# [Task goal]
Collect every line from the rows below that contains the word "icon", copying each one in full. Case counts.

# [Input rows]
# # # # # # #
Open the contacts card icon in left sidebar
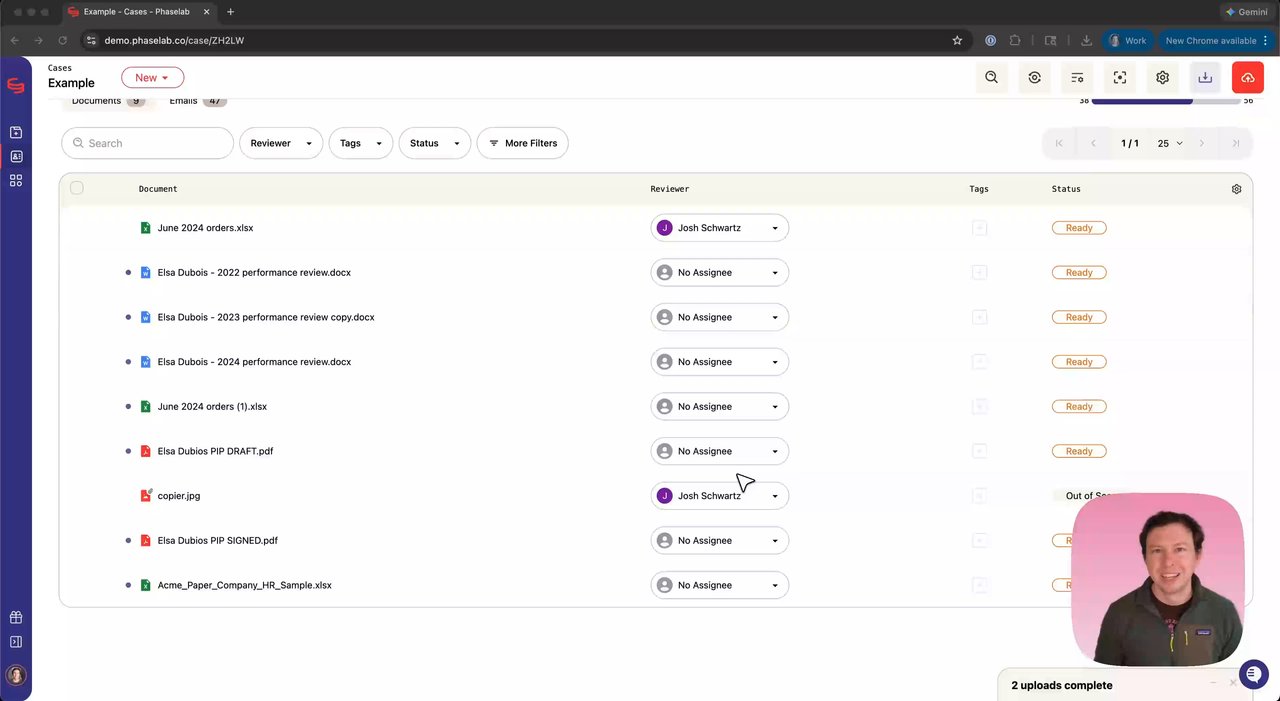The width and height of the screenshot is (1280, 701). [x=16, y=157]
# # # # # # #
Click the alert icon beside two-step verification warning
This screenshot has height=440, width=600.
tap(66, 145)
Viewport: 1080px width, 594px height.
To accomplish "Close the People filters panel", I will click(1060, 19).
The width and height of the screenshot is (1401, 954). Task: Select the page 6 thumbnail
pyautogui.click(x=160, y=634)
# # # # # # #
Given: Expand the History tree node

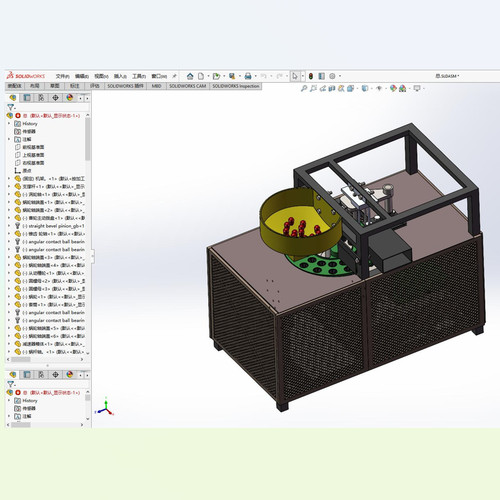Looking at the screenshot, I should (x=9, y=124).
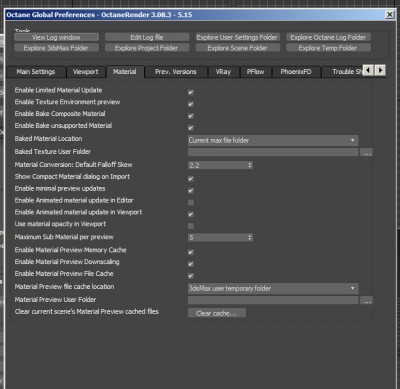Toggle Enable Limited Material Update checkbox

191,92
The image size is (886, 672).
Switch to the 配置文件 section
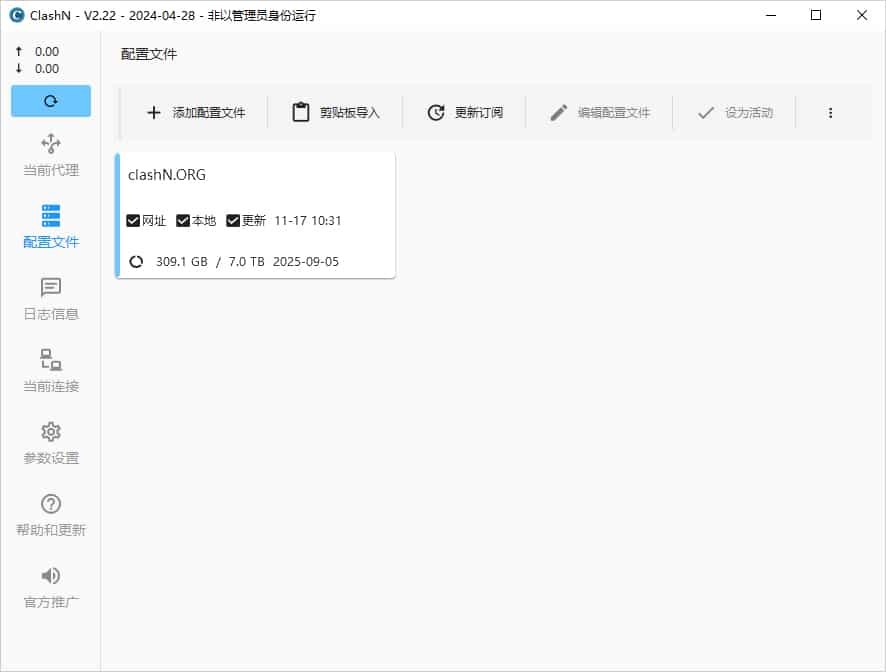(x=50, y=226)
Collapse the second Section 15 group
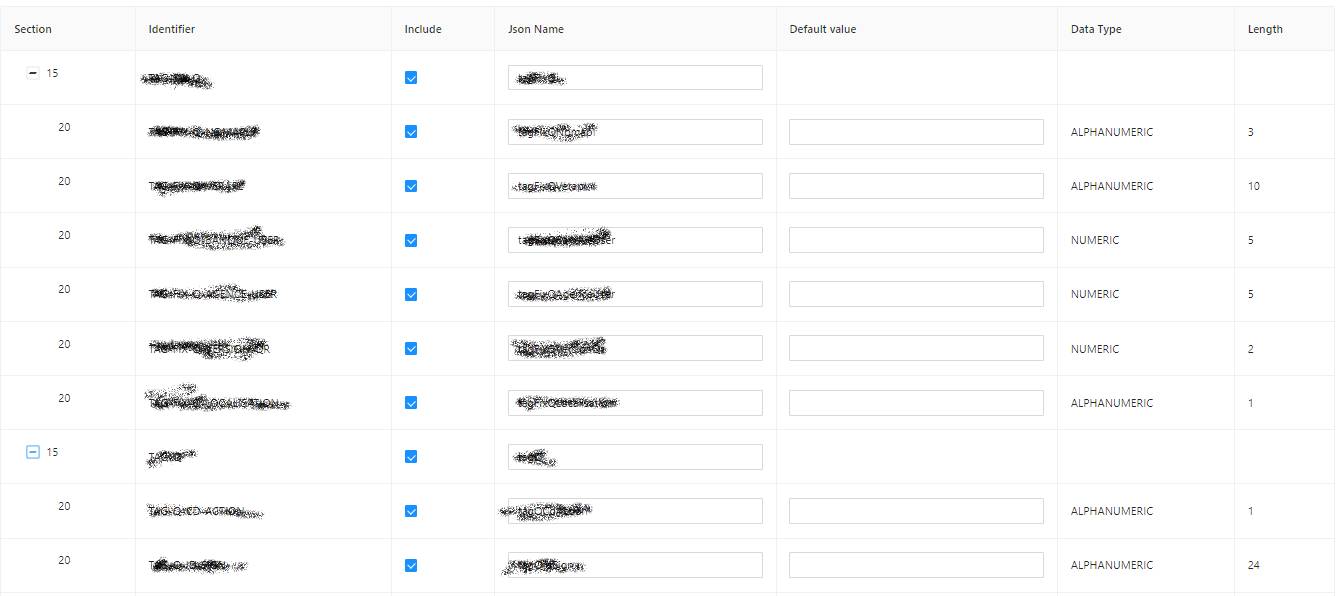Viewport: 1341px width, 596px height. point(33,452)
# # # # # # #
# [Task answer]
Open the contacts card icon in left sidebar
Click the alert icon beside two-step verification warning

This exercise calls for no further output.